Dataset items:
####

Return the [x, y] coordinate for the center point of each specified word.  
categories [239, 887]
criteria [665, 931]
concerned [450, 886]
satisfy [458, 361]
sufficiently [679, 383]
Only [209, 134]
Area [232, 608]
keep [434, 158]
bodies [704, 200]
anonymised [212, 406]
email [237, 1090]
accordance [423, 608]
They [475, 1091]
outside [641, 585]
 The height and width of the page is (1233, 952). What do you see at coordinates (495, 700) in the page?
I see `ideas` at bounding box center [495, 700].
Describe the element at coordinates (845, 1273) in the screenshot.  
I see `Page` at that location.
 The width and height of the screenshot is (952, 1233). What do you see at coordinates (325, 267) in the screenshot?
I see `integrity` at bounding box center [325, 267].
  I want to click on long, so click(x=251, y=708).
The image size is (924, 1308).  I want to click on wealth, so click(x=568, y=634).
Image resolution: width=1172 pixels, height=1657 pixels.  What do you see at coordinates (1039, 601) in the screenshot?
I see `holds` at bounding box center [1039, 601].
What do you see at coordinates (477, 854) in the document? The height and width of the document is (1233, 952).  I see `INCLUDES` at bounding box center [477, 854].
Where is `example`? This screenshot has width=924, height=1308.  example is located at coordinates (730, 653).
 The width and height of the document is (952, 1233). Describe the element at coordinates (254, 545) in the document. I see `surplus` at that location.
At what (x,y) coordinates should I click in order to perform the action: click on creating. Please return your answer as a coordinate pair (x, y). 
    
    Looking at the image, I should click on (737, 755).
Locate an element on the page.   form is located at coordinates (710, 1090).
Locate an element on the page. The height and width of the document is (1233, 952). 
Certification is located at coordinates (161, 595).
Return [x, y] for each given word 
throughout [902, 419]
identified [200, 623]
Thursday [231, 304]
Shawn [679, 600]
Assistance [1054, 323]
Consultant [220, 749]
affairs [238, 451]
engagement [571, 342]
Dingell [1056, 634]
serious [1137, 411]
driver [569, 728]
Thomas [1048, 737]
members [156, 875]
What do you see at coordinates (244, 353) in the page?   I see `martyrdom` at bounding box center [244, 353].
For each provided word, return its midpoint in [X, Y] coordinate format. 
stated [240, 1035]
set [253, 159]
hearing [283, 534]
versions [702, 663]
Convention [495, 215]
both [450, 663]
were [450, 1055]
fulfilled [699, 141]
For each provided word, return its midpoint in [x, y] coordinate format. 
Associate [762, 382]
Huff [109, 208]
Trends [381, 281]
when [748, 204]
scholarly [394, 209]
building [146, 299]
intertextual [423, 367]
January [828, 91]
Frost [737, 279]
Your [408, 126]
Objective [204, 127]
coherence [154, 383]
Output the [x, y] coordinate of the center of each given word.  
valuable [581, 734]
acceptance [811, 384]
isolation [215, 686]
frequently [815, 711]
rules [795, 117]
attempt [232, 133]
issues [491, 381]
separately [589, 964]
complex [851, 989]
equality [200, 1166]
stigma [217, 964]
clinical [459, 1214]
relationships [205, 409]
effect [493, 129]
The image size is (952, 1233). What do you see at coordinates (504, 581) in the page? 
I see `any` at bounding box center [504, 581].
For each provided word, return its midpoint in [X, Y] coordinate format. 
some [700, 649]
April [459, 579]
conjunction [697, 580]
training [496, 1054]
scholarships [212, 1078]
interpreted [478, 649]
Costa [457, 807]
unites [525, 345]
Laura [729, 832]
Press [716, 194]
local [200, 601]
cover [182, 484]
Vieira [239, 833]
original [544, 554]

####

▶ BRIEF:
Repeat the lines above verbatim, starting with the line that contains "Output the [x, y]" and going on through the line that contains "relationships [205, 409]".

▶ OUTPUT FOR THIS TASK:
Output the [x, y] coordinate of the center of each given word.  
valuable [581, 734]
acceptance [811, 384]
isolation [215, 686]
frequently [815, 711]
rules [795, 117]
attempt [232, 133]
issues [491, 381]
separately [589, 964]
complex [851, 989]
equality [200, 1166]
stigma [217, 964]
clinical [459, 1214]
relationships [205, 409]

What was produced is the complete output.